With the shutdown ruining vacations and sapping tourism business, Americans inundated social media to vent their frustration. “You should not be getting paid. In fact, you all should be fired!” Bruce Swedal, a 46-year-old Denver real estate agent, tweeted to Congress members.

 

Unaffected by the shutdown, a key part of the health plan took effect Tuesday. Health insurance exchanges opened online across the country to take applications for coverage that would start Jan. 1. The new law is intended to extend coverage to the millions of Americans now uninsured.

 

House Republicans considered a vote to allow the National Institutes of Health to continue pediatric cancer research. The NIH’s hospital of last resort wasn’t admitting new patients because of the shutdown. Dr.
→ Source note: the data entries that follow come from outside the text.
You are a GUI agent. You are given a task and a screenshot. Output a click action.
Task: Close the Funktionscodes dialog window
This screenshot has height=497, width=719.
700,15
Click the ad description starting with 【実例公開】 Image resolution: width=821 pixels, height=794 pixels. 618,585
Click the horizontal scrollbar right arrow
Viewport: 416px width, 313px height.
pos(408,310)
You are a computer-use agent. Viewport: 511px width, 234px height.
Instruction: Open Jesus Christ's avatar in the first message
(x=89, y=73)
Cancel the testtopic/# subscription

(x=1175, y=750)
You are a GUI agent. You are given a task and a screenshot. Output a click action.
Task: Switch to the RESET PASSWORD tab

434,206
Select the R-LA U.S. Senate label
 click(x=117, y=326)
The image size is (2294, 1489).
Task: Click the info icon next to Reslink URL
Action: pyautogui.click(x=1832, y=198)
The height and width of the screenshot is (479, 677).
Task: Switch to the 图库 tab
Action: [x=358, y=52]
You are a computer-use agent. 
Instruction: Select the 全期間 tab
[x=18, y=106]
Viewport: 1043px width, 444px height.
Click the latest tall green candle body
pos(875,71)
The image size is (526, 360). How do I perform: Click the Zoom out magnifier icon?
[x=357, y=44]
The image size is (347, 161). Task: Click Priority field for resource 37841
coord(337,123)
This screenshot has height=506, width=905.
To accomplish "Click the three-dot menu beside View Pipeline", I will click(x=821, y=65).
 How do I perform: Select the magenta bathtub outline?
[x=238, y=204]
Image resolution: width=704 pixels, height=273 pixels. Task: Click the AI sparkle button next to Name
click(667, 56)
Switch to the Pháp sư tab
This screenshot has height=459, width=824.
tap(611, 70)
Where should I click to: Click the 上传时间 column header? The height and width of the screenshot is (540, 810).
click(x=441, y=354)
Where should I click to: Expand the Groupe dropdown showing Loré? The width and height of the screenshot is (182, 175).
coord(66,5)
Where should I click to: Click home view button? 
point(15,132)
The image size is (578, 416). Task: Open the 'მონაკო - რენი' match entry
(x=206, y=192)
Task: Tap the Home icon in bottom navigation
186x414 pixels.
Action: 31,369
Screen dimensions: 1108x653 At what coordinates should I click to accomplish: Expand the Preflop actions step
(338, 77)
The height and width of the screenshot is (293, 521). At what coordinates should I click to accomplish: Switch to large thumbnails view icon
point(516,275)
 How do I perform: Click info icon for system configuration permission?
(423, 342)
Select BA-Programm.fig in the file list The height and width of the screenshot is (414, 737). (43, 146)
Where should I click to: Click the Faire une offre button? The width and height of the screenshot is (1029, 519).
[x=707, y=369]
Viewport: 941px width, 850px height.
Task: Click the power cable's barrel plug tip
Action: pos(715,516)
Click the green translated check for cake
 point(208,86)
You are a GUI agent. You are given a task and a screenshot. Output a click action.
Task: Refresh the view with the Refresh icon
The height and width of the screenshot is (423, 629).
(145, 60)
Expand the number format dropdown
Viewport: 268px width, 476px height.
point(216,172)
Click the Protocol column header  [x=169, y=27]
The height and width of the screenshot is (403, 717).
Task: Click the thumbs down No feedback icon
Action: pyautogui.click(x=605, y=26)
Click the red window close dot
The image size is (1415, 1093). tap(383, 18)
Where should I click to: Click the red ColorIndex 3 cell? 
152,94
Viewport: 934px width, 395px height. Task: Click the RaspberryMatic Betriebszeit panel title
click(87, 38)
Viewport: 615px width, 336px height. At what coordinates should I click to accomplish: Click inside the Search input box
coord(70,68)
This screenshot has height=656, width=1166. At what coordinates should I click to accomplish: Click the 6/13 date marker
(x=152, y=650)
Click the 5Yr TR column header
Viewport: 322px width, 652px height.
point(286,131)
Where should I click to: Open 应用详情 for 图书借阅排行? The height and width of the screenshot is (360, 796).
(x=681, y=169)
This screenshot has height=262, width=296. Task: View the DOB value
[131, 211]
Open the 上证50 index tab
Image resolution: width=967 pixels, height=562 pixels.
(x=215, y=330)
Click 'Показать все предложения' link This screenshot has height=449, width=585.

Francis Collins, agency director, estimated that each week the shutdown lasts would force the facility to turn away about 200 patients, 30 of them children, who want to enroll in studies of experimental treatments.

 

Republicans hoped such votes would create pressure on Democrats to drop their insistence that they won’t negotiate on the spending bill or an even more important subsequent measure, required in a couple of weeks or so, to increase the government’s borrowing limit.

 

There were suggestions from leaders in both parties that the shutdown could last for weeks and grow to include the measure to increase the debt limit.

 

“This is now all together,” said Sen. Dick Durbin, a Democrat. Rep. Paul Ryan, the Republican House Budget Committee Chairman, added: “I’ve always believed it was the debt limit that would be the forcing action.”

 

The U.S. risks a market-rattling, first-ever default on its obligations if Congress fails to raise the limit.